• Assignment
Locate the string "title" in the records below. Copy every line where it occurs.

[Saved entries]
▽

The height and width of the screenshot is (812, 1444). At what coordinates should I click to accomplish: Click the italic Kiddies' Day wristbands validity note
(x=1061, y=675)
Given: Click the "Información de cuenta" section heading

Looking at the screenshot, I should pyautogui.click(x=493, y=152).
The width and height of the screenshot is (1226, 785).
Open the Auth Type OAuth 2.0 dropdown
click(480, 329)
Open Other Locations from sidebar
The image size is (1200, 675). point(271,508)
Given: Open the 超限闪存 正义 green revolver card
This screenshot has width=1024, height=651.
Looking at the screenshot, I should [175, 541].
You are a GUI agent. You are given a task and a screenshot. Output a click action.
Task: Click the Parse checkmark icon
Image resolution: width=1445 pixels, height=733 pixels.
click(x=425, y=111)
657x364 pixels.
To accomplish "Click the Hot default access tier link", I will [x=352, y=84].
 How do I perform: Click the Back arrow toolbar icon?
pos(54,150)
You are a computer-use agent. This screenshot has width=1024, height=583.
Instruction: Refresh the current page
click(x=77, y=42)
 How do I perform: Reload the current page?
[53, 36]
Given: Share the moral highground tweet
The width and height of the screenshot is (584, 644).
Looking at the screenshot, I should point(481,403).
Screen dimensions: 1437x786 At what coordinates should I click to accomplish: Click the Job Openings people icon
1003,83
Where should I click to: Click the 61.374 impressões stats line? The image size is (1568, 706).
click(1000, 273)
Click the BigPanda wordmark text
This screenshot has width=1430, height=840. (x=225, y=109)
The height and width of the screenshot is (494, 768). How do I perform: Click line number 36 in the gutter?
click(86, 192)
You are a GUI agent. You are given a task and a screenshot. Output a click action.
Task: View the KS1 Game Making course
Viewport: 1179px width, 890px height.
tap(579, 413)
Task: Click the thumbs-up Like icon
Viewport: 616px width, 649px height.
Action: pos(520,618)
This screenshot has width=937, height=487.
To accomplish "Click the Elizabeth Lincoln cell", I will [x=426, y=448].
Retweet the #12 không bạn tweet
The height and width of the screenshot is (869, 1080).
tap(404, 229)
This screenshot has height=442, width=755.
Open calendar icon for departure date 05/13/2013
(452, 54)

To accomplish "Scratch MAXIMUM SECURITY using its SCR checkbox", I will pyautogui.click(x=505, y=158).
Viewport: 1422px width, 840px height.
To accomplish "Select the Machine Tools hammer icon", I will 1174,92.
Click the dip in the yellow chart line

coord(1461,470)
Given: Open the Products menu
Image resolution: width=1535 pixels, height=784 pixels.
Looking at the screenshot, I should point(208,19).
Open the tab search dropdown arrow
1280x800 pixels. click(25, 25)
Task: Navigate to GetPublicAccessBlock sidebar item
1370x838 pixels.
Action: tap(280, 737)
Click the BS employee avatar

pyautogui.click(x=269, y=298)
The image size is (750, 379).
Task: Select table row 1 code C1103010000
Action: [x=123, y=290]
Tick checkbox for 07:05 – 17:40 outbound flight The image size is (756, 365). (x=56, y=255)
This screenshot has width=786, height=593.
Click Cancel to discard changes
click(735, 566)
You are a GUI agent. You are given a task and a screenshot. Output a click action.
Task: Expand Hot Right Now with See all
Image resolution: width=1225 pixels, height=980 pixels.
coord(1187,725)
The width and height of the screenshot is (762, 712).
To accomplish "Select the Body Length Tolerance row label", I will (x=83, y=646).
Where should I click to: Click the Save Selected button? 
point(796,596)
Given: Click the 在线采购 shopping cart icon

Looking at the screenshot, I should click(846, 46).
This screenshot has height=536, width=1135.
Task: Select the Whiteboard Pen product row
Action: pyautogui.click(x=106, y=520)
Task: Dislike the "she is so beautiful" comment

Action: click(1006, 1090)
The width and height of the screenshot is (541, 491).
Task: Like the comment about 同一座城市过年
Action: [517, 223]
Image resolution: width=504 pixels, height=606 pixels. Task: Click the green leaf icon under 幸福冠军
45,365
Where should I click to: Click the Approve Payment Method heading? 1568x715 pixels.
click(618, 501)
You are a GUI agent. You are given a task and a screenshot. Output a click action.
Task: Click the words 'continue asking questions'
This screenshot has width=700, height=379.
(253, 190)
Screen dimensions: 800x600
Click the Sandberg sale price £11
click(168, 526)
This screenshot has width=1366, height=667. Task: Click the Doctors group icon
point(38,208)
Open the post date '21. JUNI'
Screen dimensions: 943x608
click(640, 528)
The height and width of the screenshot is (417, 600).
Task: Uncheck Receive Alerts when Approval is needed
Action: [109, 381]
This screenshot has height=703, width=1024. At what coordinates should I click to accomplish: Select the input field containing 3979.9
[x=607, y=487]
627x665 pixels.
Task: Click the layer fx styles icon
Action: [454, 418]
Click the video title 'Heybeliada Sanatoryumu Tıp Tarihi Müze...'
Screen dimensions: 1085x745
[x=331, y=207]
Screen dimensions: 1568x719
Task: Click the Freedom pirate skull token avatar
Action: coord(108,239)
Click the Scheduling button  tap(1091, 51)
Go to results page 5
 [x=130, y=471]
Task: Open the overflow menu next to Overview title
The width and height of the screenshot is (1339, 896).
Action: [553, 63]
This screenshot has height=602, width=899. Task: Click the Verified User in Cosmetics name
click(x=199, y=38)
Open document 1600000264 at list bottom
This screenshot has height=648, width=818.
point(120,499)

△

• Result of the exercise
Click the video title 'Heybeliada Sanatoryumu Tıp Tarihi Müze...'
Task: Open the overflow menu next to Overview title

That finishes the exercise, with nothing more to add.